The purpose of this study is to evaluate a new test that measures YKL-40 to see if the amount of YKL-40 in your blood can help us monitor ovarian cancer. YKL-40 is a protein that is found when certain pathologic conditions are present. The exact function of this protein is currently not known. Specifically, we want to study the amount of YKL-40 in your blood before you start chemotherapy, during chemotherapy and after chemotherapy to see if the amount of YKL-40 goes down when the cancer treatment is working and the cancer cells are being killed. We also want to see if the amount of YKL-40 goes up if the cancer starts growing and spreading for any reason. Ideally, we’d like to find more effective blood tests that can tell us what the cancer is doing before we can feel it during a physical exam or see it on a scan like a CT scan or MRI. Currently, the CA-125 test is one of the standard tests used to monitor patients with ovarian, fallopian tube or primary peritoneal cancer to see if the treatment is working and if the cancer is coming back.
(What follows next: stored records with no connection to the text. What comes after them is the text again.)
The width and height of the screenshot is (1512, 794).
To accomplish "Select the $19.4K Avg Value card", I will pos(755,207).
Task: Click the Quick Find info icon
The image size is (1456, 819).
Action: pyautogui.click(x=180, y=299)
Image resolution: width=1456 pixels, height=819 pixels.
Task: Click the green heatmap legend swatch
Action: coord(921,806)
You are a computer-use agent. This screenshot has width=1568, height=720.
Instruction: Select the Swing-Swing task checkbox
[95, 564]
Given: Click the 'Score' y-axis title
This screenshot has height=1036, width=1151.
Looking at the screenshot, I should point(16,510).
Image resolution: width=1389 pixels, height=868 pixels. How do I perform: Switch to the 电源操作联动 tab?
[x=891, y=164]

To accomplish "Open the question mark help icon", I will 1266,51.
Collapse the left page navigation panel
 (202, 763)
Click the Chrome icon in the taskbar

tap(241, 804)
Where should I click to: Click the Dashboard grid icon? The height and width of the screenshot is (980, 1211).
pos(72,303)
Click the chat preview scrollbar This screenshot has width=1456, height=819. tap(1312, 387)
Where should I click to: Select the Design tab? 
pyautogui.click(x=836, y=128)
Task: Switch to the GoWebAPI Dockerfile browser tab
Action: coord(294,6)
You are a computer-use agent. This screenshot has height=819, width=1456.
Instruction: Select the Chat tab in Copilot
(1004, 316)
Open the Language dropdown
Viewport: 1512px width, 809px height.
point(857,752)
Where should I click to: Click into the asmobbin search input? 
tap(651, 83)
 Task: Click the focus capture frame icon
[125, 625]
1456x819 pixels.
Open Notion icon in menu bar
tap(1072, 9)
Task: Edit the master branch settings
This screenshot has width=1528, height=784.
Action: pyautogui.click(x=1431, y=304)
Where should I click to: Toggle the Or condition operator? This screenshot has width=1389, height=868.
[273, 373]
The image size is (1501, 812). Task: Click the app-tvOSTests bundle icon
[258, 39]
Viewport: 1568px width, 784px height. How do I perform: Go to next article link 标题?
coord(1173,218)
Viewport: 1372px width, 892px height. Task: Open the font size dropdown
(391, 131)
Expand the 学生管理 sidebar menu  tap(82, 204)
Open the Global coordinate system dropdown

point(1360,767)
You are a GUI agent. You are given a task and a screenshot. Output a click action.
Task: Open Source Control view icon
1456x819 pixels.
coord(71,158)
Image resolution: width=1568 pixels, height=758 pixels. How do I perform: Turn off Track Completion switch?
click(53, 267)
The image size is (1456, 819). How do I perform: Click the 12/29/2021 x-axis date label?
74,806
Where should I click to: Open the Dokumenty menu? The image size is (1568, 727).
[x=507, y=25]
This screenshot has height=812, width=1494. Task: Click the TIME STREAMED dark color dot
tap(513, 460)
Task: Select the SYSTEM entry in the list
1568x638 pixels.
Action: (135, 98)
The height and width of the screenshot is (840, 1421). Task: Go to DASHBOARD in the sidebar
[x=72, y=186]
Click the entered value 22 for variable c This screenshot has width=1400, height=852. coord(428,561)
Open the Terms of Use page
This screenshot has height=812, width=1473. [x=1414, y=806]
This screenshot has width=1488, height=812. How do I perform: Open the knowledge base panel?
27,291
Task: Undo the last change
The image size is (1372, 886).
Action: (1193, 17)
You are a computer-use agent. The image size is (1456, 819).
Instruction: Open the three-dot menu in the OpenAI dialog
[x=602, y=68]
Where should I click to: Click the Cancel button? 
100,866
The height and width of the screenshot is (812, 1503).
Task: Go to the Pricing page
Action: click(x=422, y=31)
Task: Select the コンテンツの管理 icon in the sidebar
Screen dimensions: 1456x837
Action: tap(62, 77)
A recent study suggests that the YKL-40 test may be better than the CA-125 test. CA-125 is a tumor marker found in the blood of most patients with a diagnosis of ovarian, fallopian tube or primary peritoneal cancer. It was the first tumor marker discovered for these diseases.
A goal of this study is to compare the YKL-40 test with the CA-125 test to see if one is better than the other or to determine if the most accurate results are obtained by using the YKL-40 test and the CA-125 test.
It is hoped that identification of tests that provide more accurate results than current tests will help healthcare providers in the future predict (judge ahead of time):
• When a cancer treatment is not working, so that the patient can be quickly switched to another treatment that may be more effective.
• If the cancer is coming back, so that additional cancer treatment can be given to the patient immediately just when the tumor is starting to grow and/or spread.
• If the cancer is very aggressive, so that additional cancer treatment can be given right after completion of initial chemotherapy to proactively treat cancer cells that may survive initial chemotherapy.
• If the cancer is not aggressive, so that additional cancer treatment does not have to be given after completion of initial chemotherapy and additional toxicities can be avoided.